In 2010, for the show's fourth series, the producers filmed their celebrity guests lip-syncing to 1987's Ferry Aid version of The Beatles Let It Be, then spent the next three months editing it into a fully-fledged pop video.
And it's amazing. The moment of shock that greets the viewer as George from Seinfeld starts emoting for the lens is real, but it's swiftly replaced by another, as alpine skiing legend Alberto Tomba rises up from the bottom of the screen. And so the clip proceeds, lurching crazily from one unexpected face to the next.
Norm from Cheers. Tubbs from Miami Vice. Celebrity hypnotist Paul McKenna. Former figure skater Katarina Witt, swiftly followed by former figure skater and convicted felon Tonya Harding.
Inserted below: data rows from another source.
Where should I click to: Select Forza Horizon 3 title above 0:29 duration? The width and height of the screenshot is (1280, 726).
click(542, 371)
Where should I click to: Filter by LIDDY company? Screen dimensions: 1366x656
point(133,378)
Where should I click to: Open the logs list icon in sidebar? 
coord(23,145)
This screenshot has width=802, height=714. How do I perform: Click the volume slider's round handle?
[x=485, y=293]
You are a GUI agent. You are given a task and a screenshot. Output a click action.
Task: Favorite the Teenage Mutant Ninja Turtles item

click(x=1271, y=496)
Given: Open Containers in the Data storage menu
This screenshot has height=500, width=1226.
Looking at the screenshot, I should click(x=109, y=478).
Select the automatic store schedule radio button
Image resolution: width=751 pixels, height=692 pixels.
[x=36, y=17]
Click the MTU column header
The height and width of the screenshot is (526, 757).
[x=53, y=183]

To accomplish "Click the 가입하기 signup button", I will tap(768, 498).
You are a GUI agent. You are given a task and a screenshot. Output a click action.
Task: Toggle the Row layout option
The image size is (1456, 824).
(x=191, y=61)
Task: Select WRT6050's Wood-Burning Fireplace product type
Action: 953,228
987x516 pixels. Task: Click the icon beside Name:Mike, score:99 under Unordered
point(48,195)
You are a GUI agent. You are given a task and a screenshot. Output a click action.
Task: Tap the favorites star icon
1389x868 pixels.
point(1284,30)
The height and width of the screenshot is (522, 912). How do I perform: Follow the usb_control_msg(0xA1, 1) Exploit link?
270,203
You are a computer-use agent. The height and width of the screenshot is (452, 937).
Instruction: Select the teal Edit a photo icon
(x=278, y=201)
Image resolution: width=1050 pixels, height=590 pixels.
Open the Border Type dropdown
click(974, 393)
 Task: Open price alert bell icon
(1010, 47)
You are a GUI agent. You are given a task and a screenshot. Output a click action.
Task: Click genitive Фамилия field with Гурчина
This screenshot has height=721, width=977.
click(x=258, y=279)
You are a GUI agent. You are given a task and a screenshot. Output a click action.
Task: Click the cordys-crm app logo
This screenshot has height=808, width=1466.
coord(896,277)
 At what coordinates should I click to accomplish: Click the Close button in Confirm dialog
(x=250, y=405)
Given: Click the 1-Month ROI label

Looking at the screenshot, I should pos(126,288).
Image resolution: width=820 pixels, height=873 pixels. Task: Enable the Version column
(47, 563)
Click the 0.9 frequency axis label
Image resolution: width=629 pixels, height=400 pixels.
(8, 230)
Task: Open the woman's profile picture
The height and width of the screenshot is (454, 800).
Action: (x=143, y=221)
Roger Moore, Huey Lewis, Dee Snider, Lou Ferrigno. Dolph Lundgren. Pamela Anderson. And we're not going to reveal any more because we don't want to ruin it entirely.
"The celebrities are chosen from a Norwegian point of view," Gylne Tider’s host, Øyvind Mund, told Vulture in 2012, "based on TV series, movies, artists, sports legends that made a big impact in Norway. The small editorial staff’s personal views and opinions are a central part of the process. Not all of the participants were big stars worldwide, but in Norway they were household names – for a shorter or longer period of time."
The video wasn't released without controversy, as viewers questioned how the show was able to get so many stars to perform so enthusiastically for the cameras. At least one – Married With Children star David Faustino – claimed that he'd been told the filming was for charity, and that his contribution had been captured after he'd been "ambushed" at a red carpet event.
TV2 denied the allegations, apologising to anyone who felt they'd been mislead and clarifying the situation. "After an interview with each celebrity we asked them if they would participate,” the show's Bjarne Laastad told Variety (opens in new tab). “We told them it would be based on Let It Be and made in the manner of the artist-charity videos of the 80s and 90s.”
"We met Faustino at his home," confirmed Mund. "We didn’t steal him from the red carpet."